_Provided records_:
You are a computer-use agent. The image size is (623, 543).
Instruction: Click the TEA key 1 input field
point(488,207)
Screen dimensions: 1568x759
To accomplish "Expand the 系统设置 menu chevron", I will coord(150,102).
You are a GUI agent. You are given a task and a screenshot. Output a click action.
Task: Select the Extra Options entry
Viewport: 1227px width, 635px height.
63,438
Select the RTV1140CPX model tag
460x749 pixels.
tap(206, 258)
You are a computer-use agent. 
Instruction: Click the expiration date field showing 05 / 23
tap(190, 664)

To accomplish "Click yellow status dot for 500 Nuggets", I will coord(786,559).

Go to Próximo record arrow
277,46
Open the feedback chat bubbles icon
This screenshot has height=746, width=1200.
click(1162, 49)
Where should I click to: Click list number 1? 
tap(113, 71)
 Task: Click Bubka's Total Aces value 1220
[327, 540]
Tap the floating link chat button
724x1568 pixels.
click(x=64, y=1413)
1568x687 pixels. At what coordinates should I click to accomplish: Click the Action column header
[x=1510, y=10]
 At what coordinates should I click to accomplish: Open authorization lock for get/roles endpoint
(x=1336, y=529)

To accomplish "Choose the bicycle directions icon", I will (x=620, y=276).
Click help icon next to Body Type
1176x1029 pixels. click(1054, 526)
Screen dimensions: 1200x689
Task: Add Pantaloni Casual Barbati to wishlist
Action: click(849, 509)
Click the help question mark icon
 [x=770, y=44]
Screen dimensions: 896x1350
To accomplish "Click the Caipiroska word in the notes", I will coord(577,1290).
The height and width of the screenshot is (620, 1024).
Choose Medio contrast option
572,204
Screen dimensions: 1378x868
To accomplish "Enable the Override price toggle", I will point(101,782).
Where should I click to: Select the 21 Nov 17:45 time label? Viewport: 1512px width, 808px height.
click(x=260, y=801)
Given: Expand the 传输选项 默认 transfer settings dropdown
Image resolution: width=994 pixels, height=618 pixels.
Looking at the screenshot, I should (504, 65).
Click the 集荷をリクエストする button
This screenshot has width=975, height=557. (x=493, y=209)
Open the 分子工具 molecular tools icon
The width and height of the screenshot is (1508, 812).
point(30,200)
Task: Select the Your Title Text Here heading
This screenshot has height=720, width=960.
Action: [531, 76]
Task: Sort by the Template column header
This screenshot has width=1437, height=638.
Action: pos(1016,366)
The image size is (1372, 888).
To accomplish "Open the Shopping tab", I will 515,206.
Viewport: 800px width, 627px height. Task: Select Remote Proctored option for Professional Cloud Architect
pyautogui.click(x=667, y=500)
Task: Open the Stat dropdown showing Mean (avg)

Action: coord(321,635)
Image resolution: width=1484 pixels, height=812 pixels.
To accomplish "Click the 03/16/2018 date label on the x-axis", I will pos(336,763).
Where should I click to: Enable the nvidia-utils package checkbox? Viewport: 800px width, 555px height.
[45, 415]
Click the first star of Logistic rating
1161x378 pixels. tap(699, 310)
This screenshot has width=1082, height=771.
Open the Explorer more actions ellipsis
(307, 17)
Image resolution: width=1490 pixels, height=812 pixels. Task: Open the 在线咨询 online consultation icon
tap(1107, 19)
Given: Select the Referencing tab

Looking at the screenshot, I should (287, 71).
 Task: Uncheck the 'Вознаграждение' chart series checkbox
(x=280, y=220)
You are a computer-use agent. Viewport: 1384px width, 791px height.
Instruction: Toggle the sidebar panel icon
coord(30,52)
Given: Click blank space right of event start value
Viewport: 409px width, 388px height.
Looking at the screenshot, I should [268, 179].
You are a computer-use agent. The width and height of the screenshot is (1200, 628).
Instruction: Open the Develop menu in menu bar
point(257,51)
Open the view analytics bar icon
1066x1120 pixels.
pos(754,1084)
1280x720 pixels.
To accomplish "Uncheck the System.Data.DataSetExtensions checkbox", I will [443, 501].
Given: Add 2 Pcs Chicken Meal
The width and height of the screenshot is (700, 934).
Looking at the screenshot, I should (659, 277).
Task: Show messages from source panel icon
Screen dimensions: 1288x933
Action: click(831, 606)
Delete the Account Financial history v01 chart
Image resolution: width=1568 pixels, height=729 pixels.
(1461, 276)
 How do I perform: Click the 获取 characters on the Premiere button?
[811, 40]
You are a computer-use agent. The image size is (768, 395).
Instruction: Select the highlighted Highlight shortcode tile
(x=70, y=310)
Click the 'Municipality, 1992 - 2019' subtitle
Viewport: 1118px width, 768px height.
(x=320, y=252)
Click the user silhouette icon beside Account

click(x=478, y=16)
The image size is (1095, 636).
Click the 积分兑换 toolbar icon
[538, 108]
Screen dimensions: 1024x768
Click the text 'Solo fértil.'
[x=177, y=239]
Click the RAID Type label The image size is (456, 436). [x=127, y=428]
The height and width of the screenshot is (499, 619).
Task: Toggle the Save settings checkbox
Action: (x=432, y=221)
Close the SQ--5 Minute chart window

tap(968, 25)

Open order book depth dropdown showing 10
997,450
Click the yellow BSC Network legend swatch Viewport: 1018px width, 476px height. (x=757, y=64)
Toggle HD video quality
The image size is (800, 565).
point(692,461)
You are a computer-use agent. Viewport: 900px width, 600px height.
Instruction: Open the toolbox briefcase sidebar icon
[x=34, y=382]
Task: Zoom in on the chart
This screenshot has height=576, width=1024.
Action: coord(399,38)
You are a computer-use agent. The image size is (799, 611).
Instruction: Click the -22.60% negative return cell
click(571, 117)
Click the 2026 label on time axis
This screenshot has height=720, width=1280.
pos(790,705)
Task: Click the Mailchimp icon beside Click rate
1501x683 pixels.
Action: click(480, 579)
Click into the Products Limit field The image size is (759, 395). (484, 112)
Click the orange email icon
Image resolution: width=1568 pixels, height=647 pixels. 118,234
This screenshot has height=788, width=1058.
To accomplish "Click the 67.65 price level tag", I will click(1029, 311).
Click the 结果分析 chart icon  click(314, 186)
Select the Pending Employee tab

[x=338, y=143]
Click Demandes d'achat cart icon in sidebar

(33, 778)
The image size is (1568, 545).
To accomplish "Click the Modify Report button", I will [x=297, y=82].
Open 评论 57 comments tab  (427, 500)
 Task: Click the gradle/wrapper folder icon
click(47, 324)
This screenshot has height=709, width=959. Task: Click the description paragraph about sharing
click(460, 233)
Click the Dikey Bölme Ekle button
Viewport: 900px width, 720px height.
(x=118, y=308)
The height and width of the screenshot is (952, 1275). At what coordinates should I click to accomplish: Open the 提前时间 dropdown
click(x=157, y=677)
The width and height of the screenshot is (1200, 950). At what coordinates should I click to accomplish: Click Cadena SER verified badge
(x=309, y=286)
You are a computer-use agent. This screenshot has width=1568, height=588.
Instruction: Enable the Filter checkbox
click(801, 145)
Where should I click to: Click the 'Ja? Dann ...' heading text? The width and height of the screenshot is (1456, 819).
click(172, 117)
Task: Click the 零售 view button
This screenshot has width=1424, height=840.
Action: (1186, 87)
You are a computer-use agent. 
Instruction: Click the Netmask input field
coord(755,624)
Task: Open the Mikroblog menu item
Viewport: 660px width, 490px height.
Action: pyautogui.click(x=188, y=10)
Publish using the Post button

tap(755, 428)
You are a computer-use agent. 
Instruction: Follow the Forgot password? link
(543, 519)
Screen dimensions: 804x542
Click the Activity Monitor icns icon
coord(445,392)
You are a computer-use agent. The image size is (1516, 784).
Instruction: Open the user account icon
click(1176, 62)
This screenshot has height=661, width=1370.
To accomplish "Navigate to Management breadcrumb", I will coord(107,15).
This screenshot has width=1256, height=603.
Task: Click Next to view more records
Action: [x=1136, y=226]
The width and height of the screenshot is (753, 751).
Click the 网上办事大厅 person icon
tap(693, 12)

_What you are asked to do_:
Copy out the material from its first line through the line that contains "will (x=620, y=276).", both ends included, keeping every line the same.

_Answer_:
You are a computer-use agent. The image size is (623, 543).
Instruction: Click the TEA key 1 input field
point(488,207)
Screen dimensions: 1568x759
To accomplish "Expand the 系统设置 menu chevron", I will coord(150,102).
You are a GUI agent. You are given a task and a screenshot. Output a click action.
Task: Select the Extra Options entry
Viewport: 1227px width, 635px height.
63,438
Select the RTV1140CPX model tag
460x749 pixels.
tap(206, 258)
You are a computer-use agent. 
Instruction: Click the expiration date field showing 05 / 23
tap(190, 664)

To accomplish "Click yellow status dot for 500 Nuggets", I will coord(786,559).

Go to Próximo record arrow
277,46
Open the feedback chat bubbles icon
This screenshot has height=746, width=1200.
click(1162, 49)
Where should I click to: Click list number 1? 
tap(113, 71)
 Task: Click Bubka's Total Aces value 1220
[327, 540]
Tap the floating link chat button
724x1568 pixels.
click(x=64, y=1413)
1568x687 pixels. At what coordinates should I click to accomplish: Click the Action column header
[x=1510, y=10]
 At what coordinates should I click to accomplish: Open authorization lock for get/roles endpoint
(x=1336, y=529)

To accomplish "Choose the bicycle directions icon", I will (x=620, y=276).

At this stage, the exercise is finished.